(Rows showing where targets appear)
---
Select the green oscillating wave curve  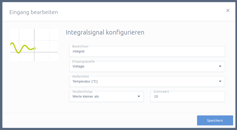point(23,48)
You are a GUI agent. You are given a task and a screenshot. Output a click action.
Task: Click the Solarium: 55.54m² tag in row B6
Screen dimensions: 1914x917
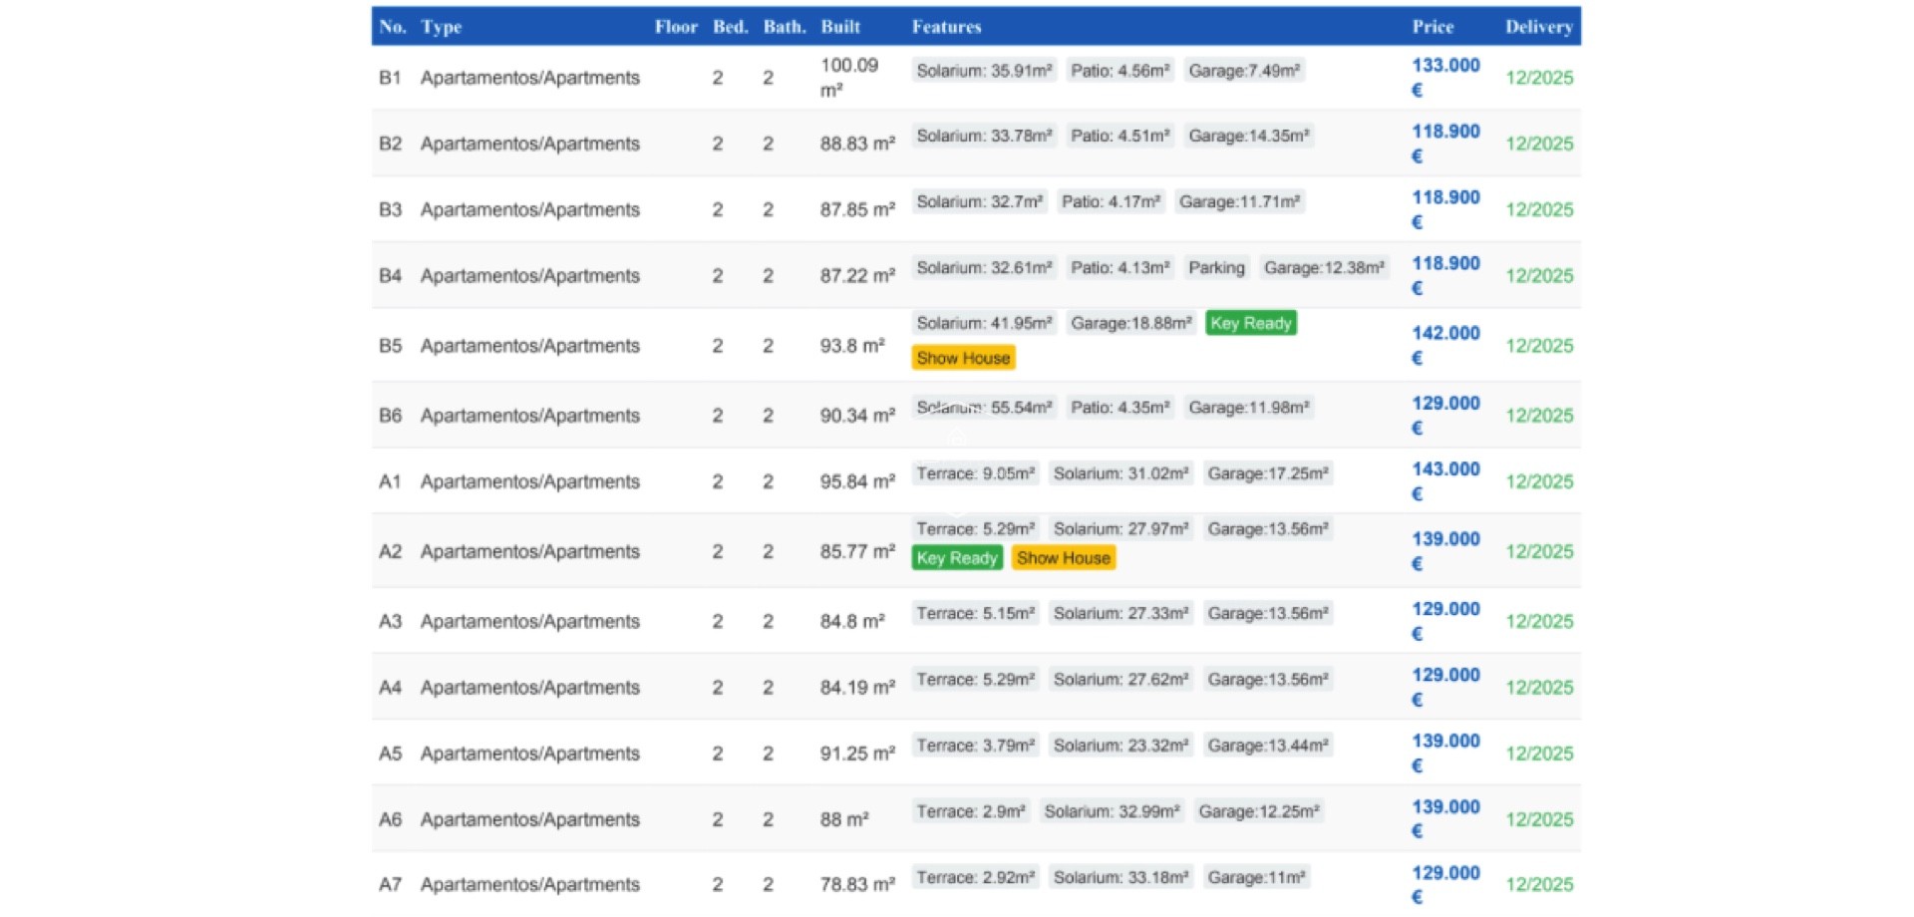coord(984,408)
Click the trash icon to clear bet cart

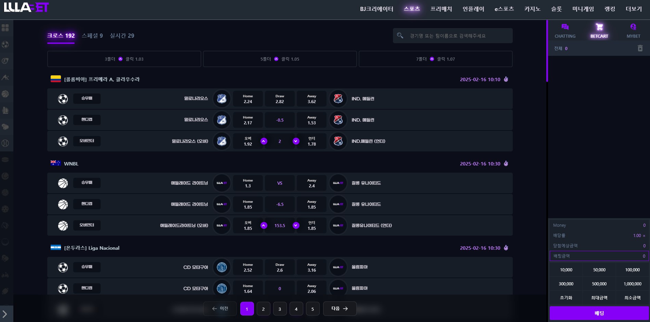coord(640,48)
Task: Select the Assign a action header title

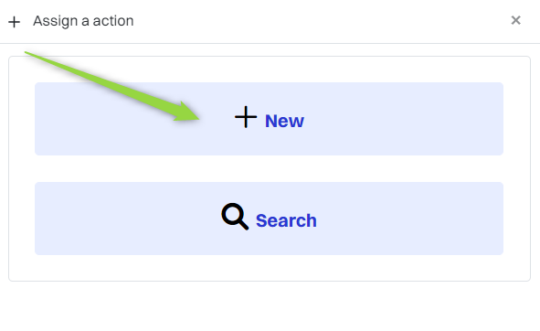Action: (x=83, y=21)
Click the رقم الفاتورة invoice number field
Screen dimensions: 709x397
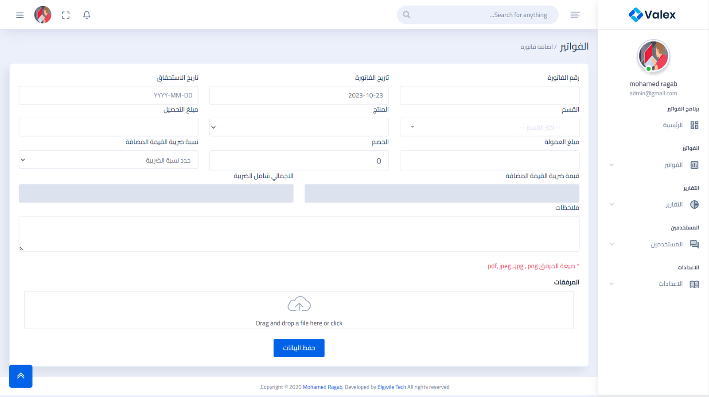[x=489, y=95]
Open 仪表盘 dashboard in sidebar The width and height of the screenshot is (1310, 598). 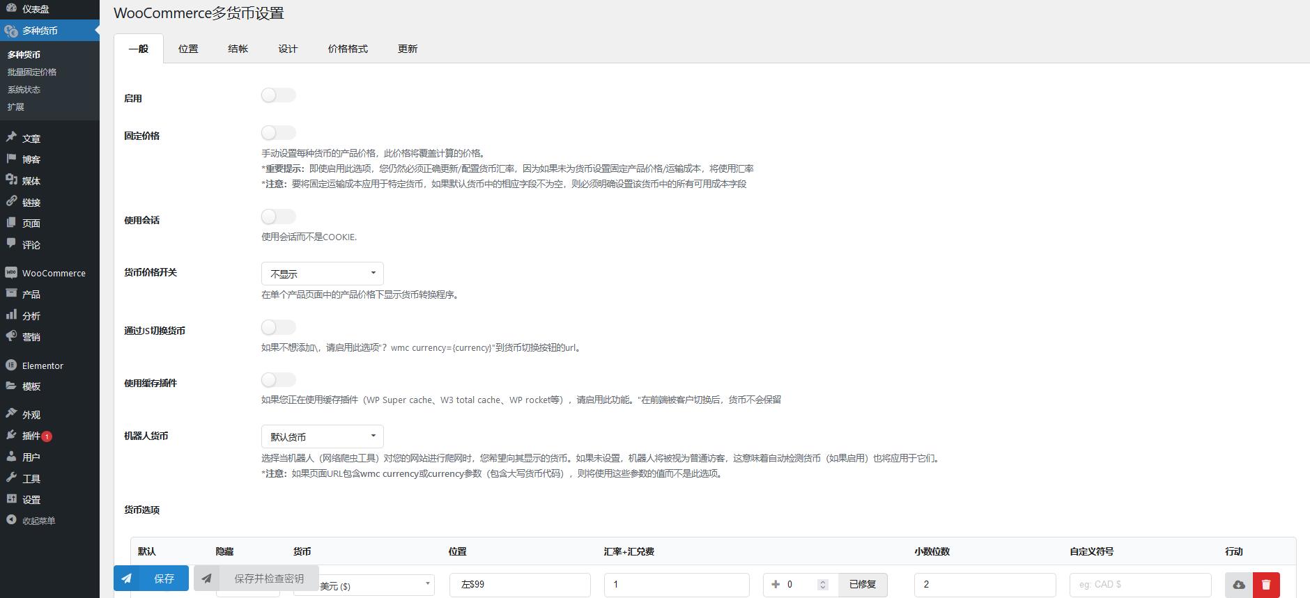point(35,9)
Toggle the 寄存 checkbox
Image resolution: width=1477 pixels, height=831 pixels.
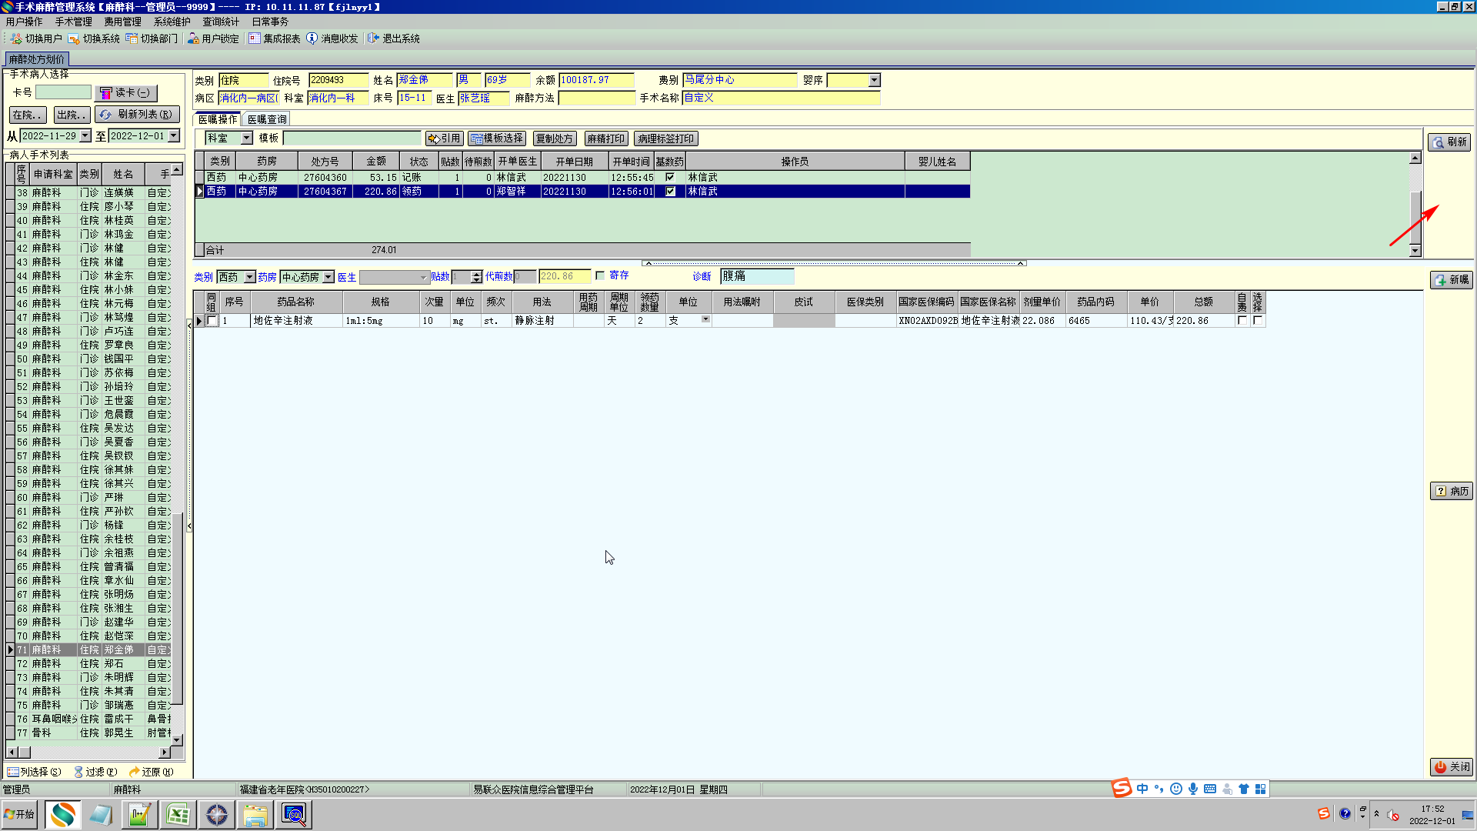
---
**Stated exercise**
Start at the line that has "Toggle the 寄存 checkbox" and go through the end of the entries. Replace "checkbox" with "tick box", write out those lines otherwise unchanged, and leave the pictures out.

**Exercise result**
Toggle the 寄存 tick box
Image resolution: width=1477 pixels, height=831 pixels.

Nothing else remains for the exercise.